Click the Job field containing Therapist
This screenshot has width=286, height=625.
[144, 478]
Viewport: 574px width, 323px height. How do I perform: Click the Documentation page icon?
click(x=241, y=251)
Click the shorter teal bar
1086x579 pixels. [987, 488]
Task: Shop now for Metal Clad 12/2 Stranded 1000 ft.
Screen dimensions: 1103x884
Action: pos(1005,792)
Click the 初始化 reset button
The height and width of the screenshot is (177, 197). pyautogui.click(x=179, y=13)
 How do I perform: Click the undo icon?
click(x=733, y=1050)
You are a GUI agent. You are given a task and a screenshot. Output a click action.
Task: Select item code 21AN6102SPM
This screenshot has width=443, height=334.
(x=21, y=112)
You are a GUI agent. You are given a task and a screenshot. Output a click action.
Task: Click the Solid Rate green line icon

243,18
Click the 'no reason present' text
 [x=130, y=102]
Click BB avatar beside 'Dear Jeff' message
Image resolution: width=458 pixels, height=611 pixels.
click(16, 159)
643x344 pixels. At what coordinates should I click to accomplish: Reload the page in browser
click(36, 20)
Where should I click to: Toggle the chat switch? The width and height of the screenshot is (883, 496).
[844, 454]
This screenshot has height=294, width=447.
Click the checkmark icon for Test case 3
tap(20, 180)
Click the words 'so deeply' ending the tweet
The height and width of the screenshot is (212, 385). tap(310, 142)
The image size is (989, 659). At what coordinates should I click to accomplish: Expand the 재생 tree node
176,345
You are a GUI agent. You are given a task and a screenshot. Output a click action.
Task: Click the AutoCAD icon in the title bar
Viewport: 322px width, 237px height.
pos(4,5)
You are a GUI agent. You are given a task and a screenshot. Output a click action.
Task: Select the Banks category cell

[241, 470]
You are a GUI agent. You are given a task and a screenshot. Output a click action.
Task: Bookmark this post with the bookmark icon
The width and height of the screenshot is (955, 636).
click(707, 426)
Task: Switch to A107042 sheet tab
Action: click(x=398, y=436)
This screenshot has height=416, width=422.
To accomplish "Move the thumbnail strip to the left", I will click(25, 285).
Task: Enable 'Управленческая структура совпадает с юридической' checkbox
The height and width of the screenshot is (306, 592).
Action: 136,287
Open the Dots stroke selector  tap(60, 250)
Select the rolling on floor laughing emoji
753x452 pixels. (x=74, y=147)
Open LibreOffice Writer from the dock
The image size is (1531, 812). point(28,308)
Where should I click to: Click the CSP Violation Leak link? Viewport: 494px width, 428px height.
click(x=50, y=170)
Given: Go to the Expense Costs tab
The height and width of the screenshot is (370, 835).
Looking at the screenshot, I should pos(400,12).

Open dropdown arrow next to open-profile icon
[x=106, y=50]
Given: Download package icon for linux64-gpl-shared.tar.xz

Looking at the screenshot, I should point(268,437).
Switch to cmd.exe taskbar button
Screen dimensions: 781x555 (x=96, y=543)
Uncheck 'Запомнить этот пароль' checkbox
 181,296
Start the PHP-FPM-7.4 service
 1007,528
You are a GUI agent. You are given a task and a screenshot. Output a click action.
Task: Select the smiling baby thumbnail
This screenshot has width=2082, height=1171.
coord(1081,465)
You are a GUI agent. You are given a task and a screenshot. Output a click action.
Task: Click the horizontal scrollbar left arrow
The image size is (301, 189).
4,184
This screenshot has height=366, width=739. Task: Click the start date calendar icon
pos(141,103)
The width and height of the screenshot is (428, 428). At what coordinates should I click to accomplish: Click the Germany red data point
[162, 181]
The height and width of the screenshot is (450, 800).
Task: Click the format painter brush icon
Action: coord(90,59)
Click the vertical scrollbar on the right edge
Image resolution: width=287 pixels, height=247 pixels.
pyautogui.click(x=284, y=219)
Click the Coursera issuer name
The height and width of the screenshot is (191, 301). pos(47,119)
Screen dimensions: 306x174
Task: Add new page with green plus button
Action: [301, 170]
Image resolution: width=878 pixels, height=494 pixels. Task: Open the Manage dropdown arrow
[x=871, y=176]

::::

## Exercise goal
Copy out the stretch of rows from the line containing "Click the Coursera issuer name" through the end of the rows, putting "menu toggle" in place of "dropdown arrow" and keeping everything else the same.

## Response for this exercise
Click the Coursera issuer name
The height and width of the screenshot is (191, 301). pos(47,119)
Screen dimensions: 306x174
Task: Add new page with green plus button
Action: [301, 170]
Image resolution: width=878 pixels, height=494 pixels. Task: Open the Manage menu toggle
[x=871, y=176]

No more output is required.